_What is expected_.
Output everything in the data from the line containing "This screenshot has width=1024, height=629." down to the line containing "Looking at the screenshot, I should [x=179, y=551].", both included, as a numbered list with blank lines omitted.

_Exercise materials_.
— START —

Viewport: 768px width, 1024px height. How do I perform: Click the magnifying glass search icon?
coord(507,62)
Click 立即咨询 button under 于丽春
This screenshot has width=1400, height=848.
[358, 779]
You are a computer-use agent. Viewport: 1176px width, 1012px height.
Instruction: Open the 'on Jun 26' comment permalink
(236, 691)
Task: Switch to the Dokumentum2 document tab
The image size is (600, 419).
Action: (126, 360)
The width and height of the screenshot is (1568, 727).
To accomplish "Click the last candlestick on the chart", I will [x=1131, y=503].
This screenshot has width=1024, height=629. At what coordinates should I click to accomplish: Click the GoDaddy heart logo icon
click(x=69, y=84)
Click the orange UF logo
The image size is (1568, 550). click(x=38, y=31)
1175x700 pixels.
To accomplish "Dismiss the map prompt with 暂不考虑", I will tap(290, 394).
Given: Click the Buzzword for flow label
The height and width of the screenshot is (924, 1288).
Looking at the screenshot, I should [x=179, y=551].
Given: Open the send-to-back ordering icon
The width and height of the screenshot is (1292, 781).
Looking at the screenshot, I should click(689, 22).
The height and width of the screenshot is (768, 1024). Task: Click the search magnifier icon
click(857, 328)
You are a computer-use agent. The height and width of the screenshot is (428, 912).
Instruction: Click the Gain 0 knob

— END —

_Reply_.
1. This screenshot has width=1024, height=629. At what coordinates should I click to accomplish: Click the GoDaddy heart logo icon
2. click(x=69, y=84)
3. Click the orange UF logo
4. The image size is (1568, 550). click(x=38, y=31)
5. 1175x700 pixels.
6. To accomplish "Dismiss the map prompt with 暂不考虑", I will tap(290, 394).
7. Given: Click the Buzzword for flow label
8. The height and width of the screenshot is (924, 1288).
9. Looking at the screenshot, I should [x=179, y=551].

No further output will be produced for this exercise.